CA Supreme Court Expands Disclosure of Past Police Misconduct, Overriding Privacy Objections
The California Supreme Court on Monday expanded rules for telling suspects that they’ve been arrested by a police officer who has previously been accused of taking bribes, tampering with evidence or witnesses, lying or using excessive force.
The justices ruled that a suspect’s right to a fair trial outweighs the privacy rights of officers who might have a history of bad behavior.
Justices rejected a lower court ruling that barred the Los Angeles County Sheriff’s Department from giving prosecutors the names of deputies accused of improper conduct.
“The importance of a fair trial to a criminal defendant is paramount to our justice system, and this reinforces that,” said attorney Geoffrey Sheldon, who argued the case on behalf of the department.
Longstanding U.S. Supreme Court rulings require prosecutors to share that background with defendants, who can then use it to argue that they were framed or otherwise harmed by rogue officers.
But California has some of the nation’s tightest privacy rules involving law enforcement officers.
The justices noted that a new law requiring more public disclosure of police misconduct means some police records are no longer confidential.
The law requires public access to records if an officer has been found by the agency that employs them to have improperly used force or discharged firearms, committed sexual assaults on the job, or has been dishonest in official duties.
Some officers manage to stay on the force — even if violations are sustained by their department — if the conduct was not criminal, prosecutors declined to file charges or officers were not convicted.
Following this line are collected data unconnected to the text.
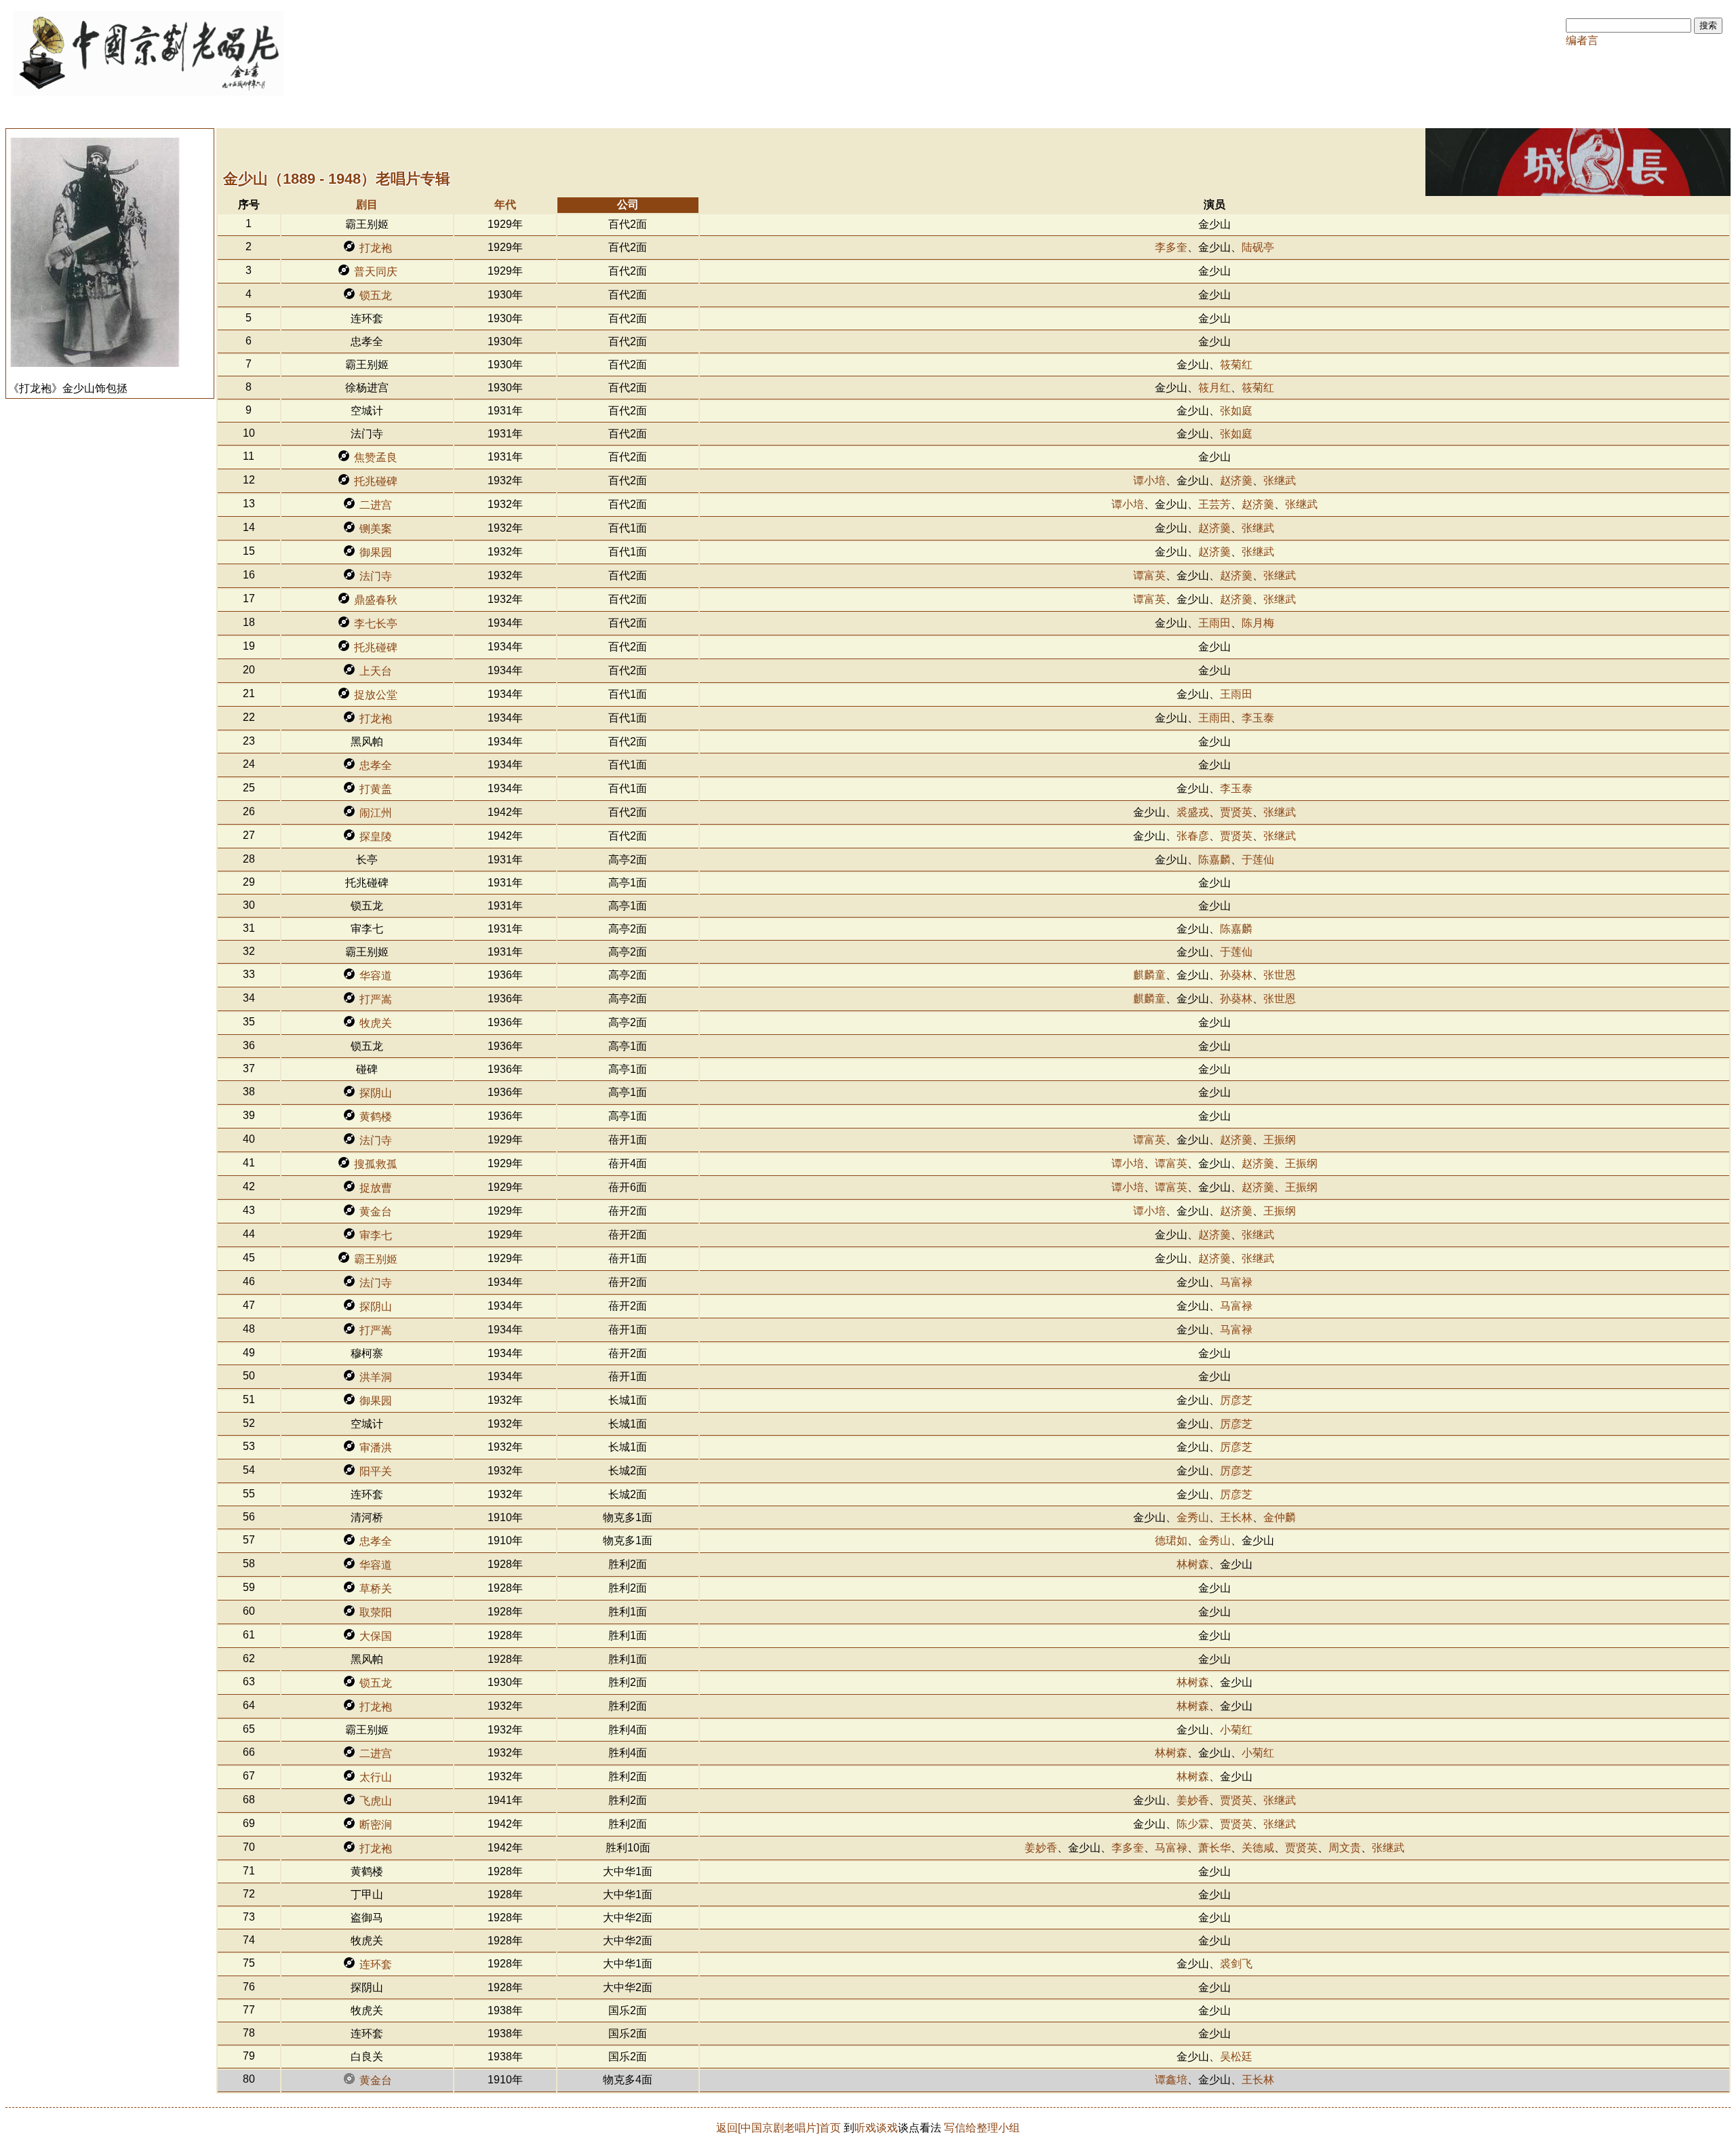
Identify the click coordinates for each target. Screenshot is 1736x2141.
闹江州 (375, 813)
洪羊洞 (375, 1377)
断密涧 (375, 1824)
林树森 (1193, 1564)
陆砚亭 (1258, 247)
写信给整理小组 (982, 2128)
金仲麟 (1279, 1517)
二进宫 (375, 505)
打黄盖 (375, 789)
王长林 (1236, 1517)
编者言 (1582, 40)
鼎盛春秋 (375, 600)
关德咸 (1258, 1847)
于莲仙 (1258, 859)
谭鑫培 (1171, 2079)
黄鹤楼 (375, 1116)
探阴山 (375, 1093)
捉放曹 (375, 1188)
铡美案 (375, 528)
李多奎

Some can keep their jobs even with certain criminal convictions. Others appeal their discipline and are reinstated.
Law enforcement unions have tried unsuccessfully to block public disclosure of records from incidents that took place before this year, arguing that the law shouldn’t be retroactive.
The Association of Los Angeles (County) Deputy Sheriffs argued that disclosure of so-called “Brady lists” also violated deputies’ due process rights.
The list “is a direct product of a flawed disciplinary process,” union officials said in response to the court’s ruling. “This flawed disciplinary process, which may be filled with bias, grudges, faulty analysis and outright misrepresentation, has plagued the Sheriff’s Department for decades.”
The California District Attorneys Association said 22 of the state’s 58 counties have adopted disclosure policies, though some provide prosecutors with a full list while others disclose the name only when a specific officer is subpoenaed to testify in a particular case.
The justices said officers’ names can be disclosed to prosecutors only when they are relevant to a particular case, with no blanket disclosure.
The name of the list stems from a 1963 U.S. Supreme Court ruling, Brady vs. Maryland, that prosecutors must disclose any evidence in their possession that might help defendants.
Eleven years later, the California Supreme Court decided that evidence can include information from a peace officer’s otherwise confidential personnel file. But to get it, defendants must show “good cause” in each case and a judge must privately review the officers’ records before releasing any relevant information.
It is not a violation of confidentiality to disclose to prosecutors that an officer is on the Brady list even if the underlying records are confidential, the high court ruled. Prosecutors can then ask the court to review the officers’ file and release any pertinent details.
“In this context, construing the … statutes to cut off the flow of information from law enforcement personnel to prosecutors would be anathema to Brady compliance,” said the opinion written by California Supreme Court Chief Justice Tani Cantil-Sakauye, whose husband is a retired Sacramento police lieutenant.
The Los Angeles County Sheriff’s Department compiled a list of about 300 deputies whose names it intended to send to prosecutors, though it said their actual records would not be disclosed without a judge’s order. The department has about 7,800 deputies.
The deputies’ union sued to block the department from releasing the list, arguing in part that prosecutors are only obligated to disclose what they learn in their own investigations. It’s up to defendants to seek deputies’ background information, the union argued.